Without including pictures, set down every record exactly as it stands.

## [ENTRIES PROVIDED]
== == ==

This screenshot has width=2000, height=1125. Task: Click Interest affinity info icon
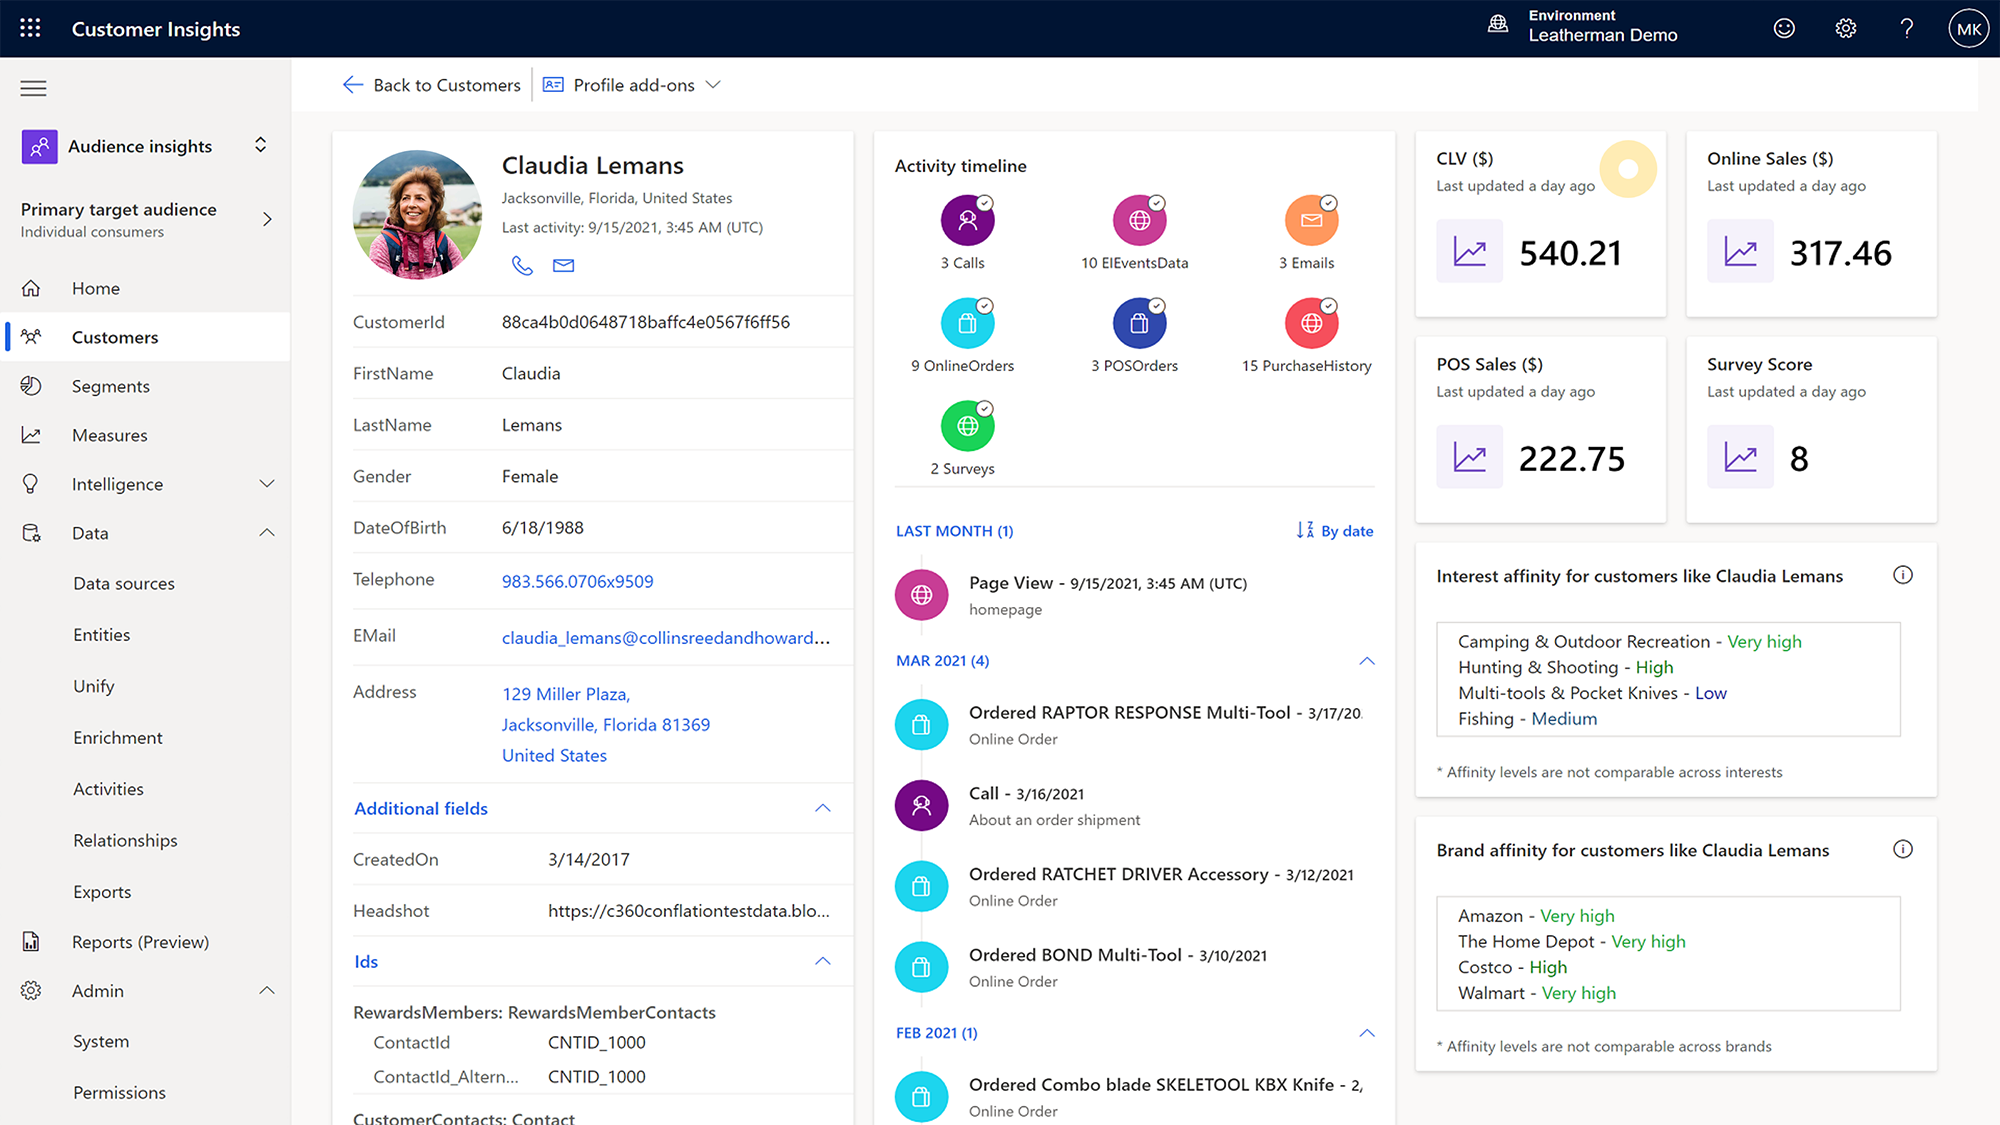coord(1903,575)
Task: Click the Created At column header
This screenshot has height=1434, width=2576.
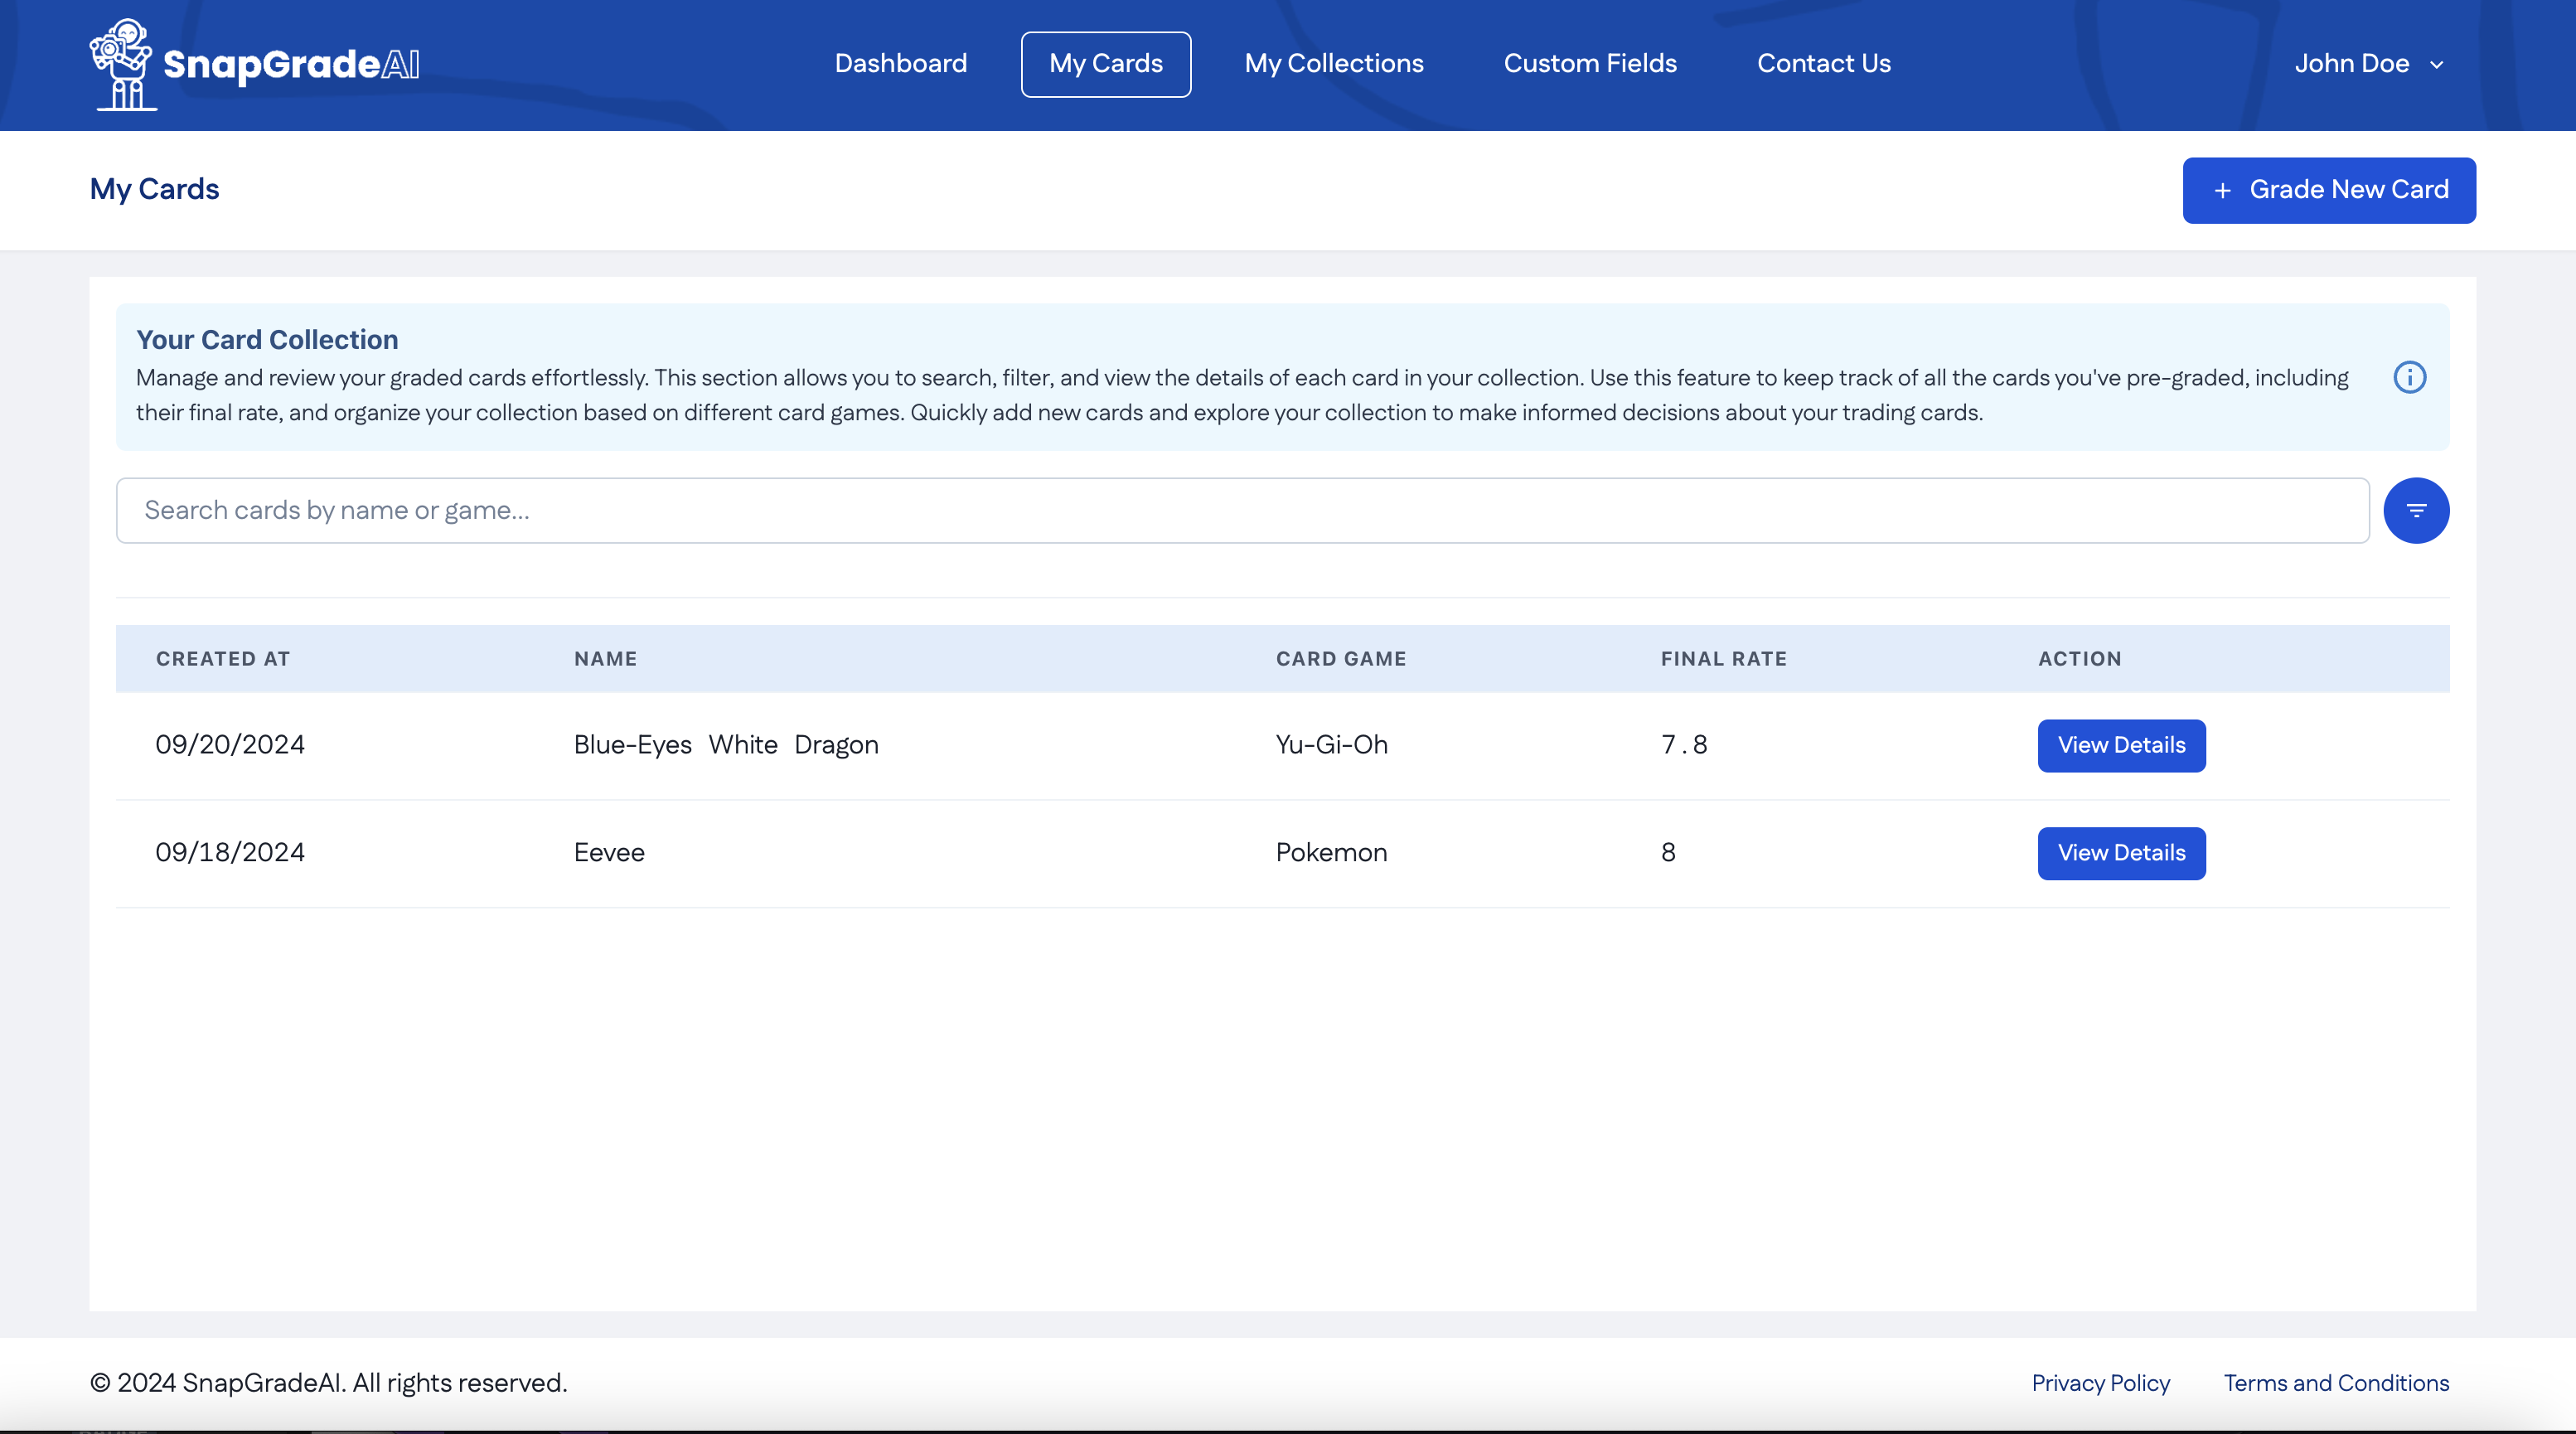Action: coord(222,659)
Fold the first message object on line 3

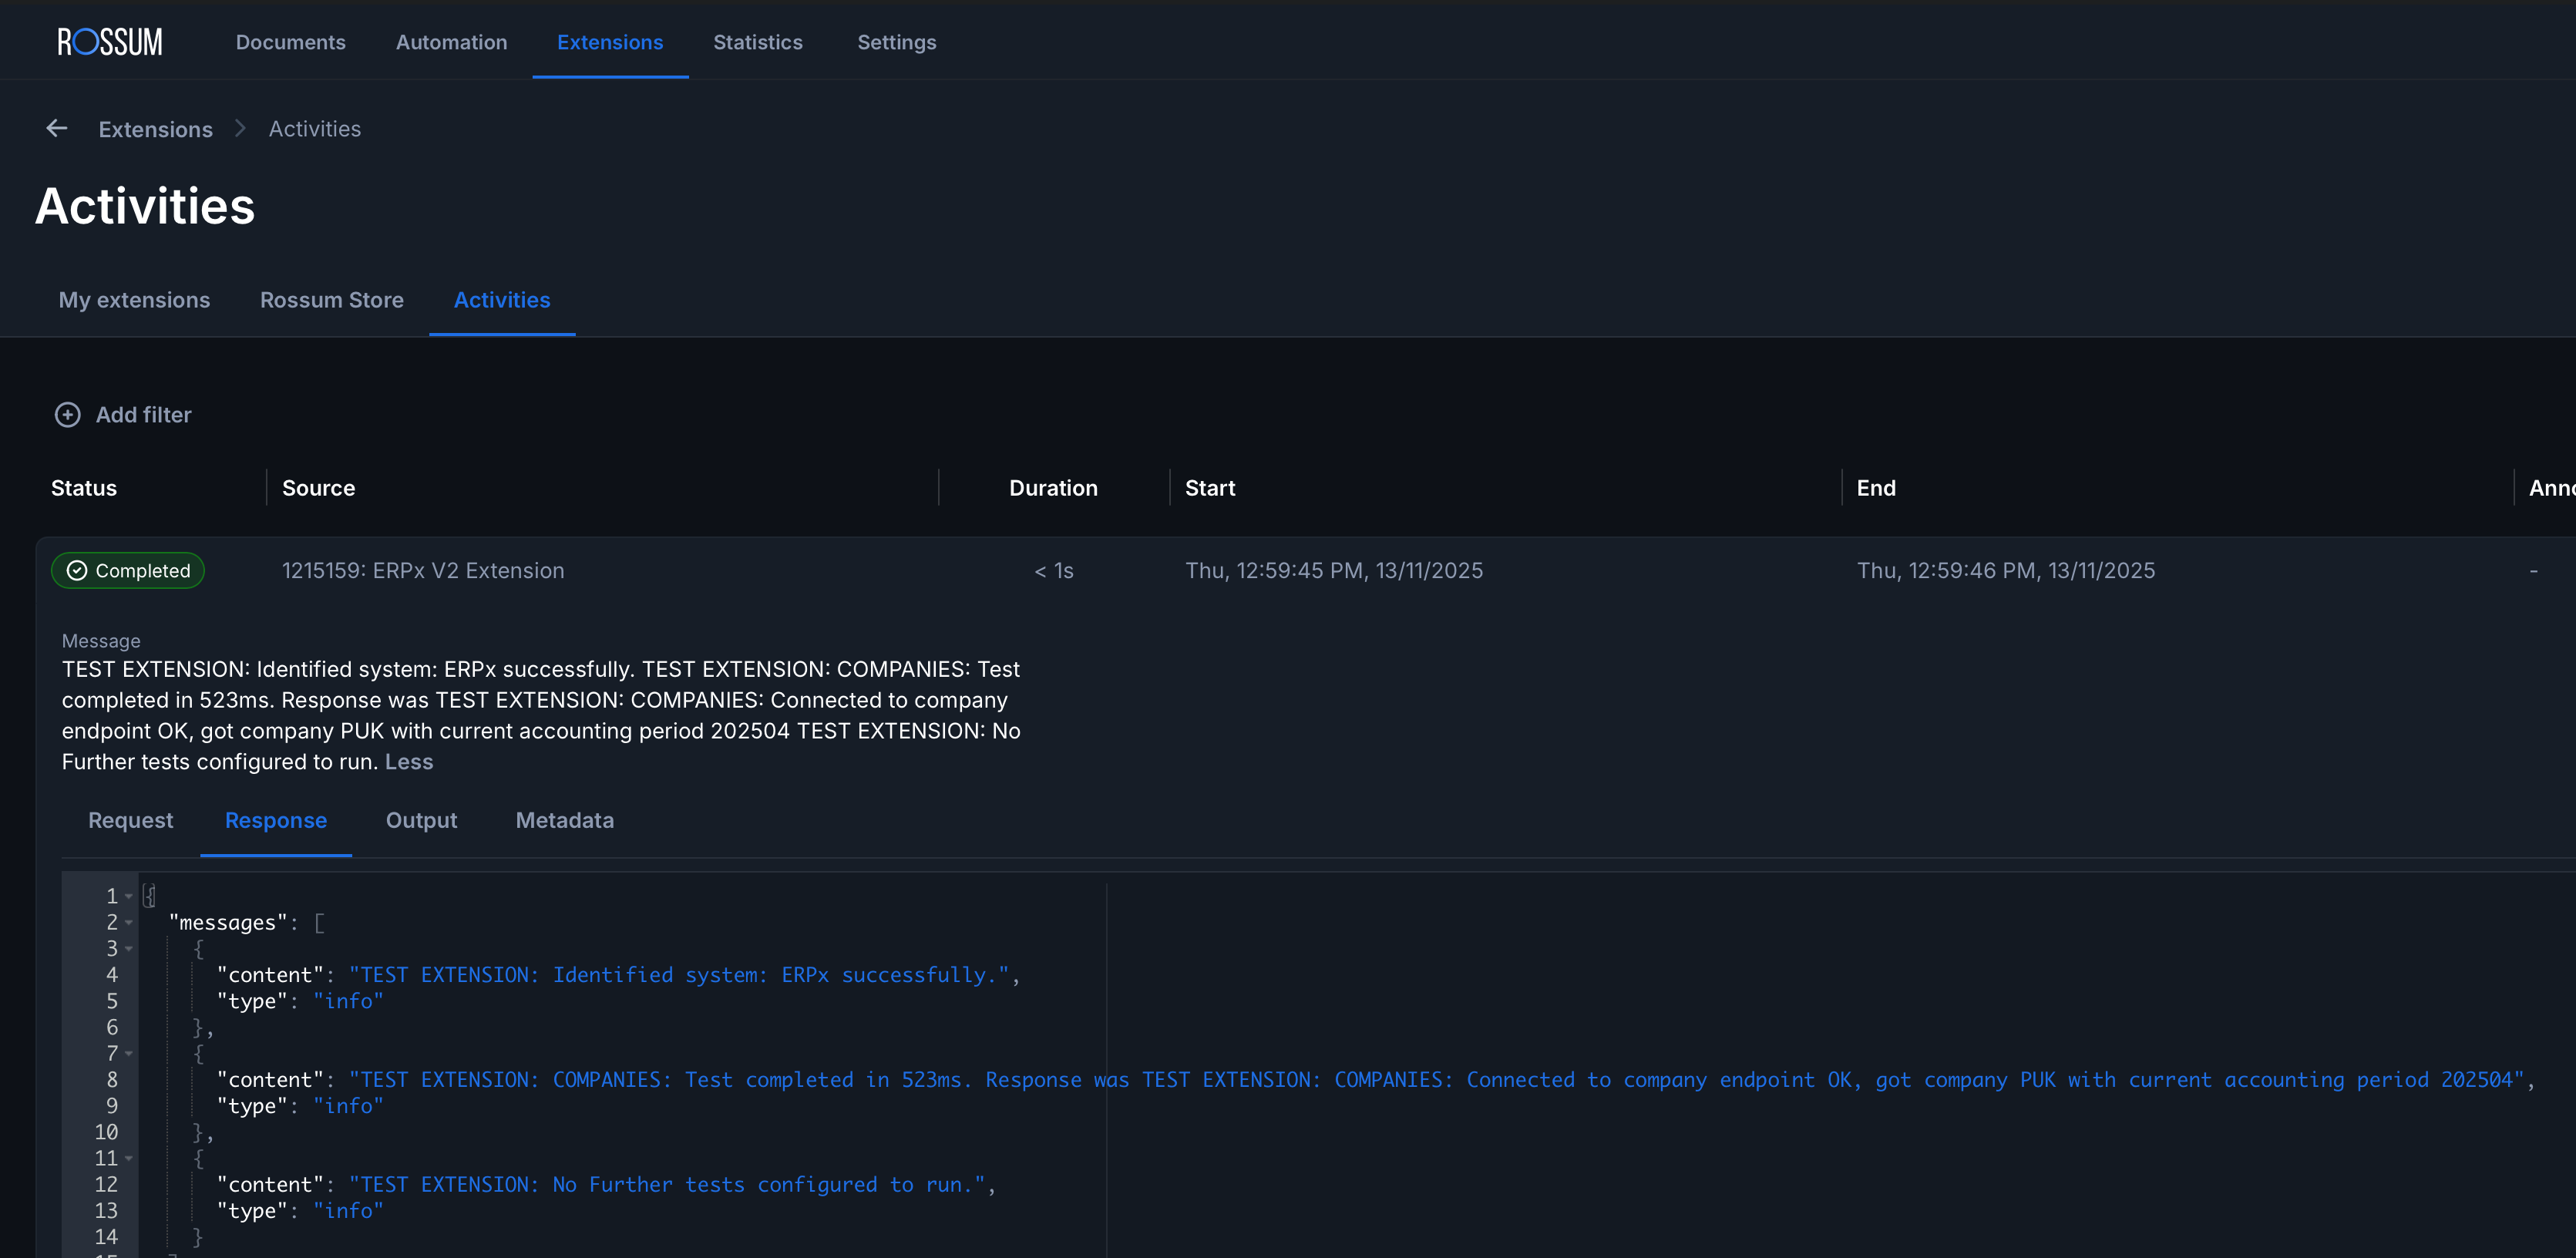[129, 948]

== == ==

## [SOLUTION BELOW]
This screenshot has width=2000, height=1125. Task: Click Interest affinity info icon
coord(1903,575)
Task: Click the Created At column header
This screenshot has height=1434, width=2576.
Action: coord(222,659)
Fold the first message object on line 3

[129, 948]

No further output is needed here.